Error Handling

Errors can occur while the SQLstream s-Server is evaluating queries. This topic describes the kinds of errors and the different contexts in which they occur, and discusses how the s-Server indicates and handles errors. Of particular interest are errors that occur while a long-running statement executes.

All errors are recorded in the s-Server trace log. You can also access errors through the Global Error Stream.

For a list of error messages see Appendix A - List of Error Messages.

This topic contains information on the following:

Kinds of Errors

An error indicates that a requested operation has failed. Here "operation" means evaluating or preparing a SQL statement, but can also mean fetching each result from the result set of a query, or each execution of a prepared statement.

Errors can be classified by severity and by context.

  • A warning means the operation has completed, but in a correct yet somehow unexpected way.
  • An ordinary error means the operation has failed safely: a DDL or DML command has had no effect, a query has produced no results, and the system is in the state it was in before the requested operation.
  • A fatal error means that the s-Server has detected an illegal internal state, and must restart itself from its last checkpoint. This is abnormal, and should be reported to SQLstream Inc as a bug.

The error context itself has several dimensions:

  • the kind of operation that failed: a DDL statement, a DML statement, a table query, or a streaming query.
  • the stage of statement processing where the error occurs: preparation (divided into parsing, validation, and planning), or execution.
  • whether the error is detected immediately when the request is made, or later (possibly much later, for a long-running query).

Error Handling

The s-Server's SQL parser and validator detect invalid statements at prepare time. To illustrate this, consider some simple statements that act on the stream orders, defined by

CREATE STREAM orders (
   order_id INTEGER NOT NULL,
   customer_id INTEGER NOT NULL,
   item_count INTEGER,
   total_cost DECIMAL(8,2),
   comment VARCHAR(128));

Some examples of prepare time errors are:

  • a syntax error: SELECT * FROM ORDERS;
  • an invalid column: SELECT ITEMS_CT FROM ORDERS;
  • an invalid datatype in an expression: SELECT * FROM ORDERS WHERE (comment > 40);

Errors like these can be detected immediately by the s-Server, which records the error in the s-Server log, and signals the JDBC client driver, which makes the JDBC call fail, throwing a java.sql.SQLException. The s-Server prepares a statement in a context which knows about the JDBC client; this is feasible because preparation is quick.

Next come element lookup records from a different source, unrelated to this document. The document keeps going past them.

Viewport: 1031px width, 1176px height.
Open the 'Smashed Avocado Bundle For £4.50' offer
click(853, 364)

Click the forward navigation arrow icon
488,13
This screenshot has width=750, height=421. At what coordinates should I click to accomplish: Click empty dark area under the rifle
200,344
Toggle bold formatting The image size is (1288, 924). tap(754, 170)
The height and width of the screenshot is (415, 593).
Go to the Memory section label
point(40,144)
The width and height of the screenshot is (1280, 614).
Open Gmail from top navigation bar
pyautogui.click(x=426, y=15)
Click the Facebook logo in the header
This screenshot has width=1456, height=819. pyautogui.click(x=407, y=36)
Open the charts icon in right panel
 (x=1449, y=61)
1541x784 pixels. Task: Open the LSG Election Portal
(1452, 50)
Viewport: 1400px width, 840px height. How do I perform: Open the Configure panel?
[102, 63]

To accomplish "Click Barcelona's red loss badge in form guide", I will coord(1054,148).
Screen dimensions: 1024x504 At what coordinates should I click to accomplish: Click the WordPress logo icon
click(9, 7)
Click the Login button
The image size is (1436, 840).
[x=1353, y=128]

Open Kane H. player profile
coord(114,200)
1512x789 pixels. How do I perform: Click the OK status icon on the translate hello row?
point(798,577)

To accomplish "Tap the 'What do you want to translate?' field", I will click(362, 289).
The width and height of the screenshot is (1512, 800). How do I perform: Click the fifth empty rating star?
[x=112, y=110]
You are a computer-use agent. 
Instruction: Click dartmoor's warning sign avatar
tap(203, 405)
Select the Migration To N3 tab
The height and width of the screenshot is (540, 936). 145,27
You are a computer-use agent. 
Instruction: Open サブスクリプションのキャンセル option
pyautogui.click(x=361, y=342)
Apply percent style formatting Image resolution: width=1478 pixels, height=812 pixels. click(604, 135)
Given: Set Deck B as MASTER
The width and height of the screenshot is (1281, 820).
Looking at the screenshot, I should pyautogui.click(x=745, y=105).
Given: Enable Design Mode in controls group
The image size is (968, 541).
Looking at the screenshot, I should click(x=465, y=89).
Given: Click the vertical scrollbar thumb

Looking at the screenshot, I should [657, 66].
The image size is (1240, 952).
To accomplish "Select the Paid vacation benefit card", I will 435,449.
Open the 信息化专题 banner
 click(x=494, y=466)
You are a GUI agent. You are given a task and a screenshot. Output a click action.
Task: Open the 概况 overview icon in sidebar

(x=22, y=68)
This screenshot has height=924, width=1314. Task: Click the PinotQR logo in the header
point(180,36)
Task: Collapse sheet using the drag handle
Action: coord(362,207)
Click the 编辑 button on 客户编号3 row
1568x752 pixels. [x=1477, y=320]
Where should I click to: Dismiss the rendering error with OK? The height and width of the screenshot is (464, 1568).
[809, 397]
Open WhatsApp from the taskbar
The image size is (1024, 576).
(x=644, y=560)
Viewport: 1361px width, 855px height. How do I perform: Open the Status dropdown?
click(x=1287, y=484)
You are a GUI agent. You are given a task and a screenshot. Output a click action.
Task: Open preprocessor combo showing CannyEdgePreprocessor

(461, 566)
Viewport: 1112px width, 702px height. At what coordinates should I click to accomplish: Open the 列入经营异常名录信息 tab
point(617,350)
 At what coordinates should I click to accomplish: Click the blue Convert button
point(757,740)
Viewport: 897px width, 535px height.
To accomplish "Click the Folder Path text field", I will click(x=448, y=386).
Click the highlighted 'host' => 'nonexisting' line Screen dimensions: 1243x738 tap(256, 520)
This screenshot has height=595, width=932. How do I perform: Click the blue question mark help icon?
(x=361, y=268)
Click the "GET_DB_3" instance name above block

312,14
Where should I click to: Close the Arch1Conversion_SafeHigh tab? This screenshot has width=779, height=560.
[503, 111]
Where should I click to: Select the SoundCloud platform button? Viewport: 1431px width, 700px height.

Errors that occur during statement execution generally result from invalid data, and are tied to a specific row of input. Some examples are:

  • an inserted row rejected for having a null value for a not-null column.
  • an inserted row rejected for violating some other column constraint.
  • an arithmetic error (like divide by zero) evaluating an expression.
  • arithmetic overflow or underflow evaluating an expression
  • arithmetic overflow in the accumulator for an aggregate function, such as SUM().

Handling such run-time errors can be tricky, due to the very nature of a distributed, streaming data system. With SQLstream, independent data-source clients insert data into streams, and independent data-reading clients receive result rows computed from the streaming inputs by applying (potentially complex) chains of relational operators.

Suppose an error in execution occurs as one of these operators processes an "offending row". It is easy for the operator to detect the error, but not so easy to determine who to tell, and how. The prepare-time context, which pointed to a live JDBC client thread waiting for news, is gone. Running on a RAMP, the relational operator performs one step in a large computation: it has no idea what SQL statement has failed, and which clients are affected.

The Control Node has that information, so the error message is relayed from the relational operator to the Control Node to the client.

However, this mechanism is not complete in the current s-Server release. Consequently some kinds of execution errors are not reported directly to a client, namely:

  • an error while executing a prepared INSERT EXPEDITED to insert a row
  • an error receiving a row from the ResultSet obtained from a SELECT STREAM

The same problem holds with a pump: the client context which created or started the pump is gone, and the pump is executing as a "server daemon" thread.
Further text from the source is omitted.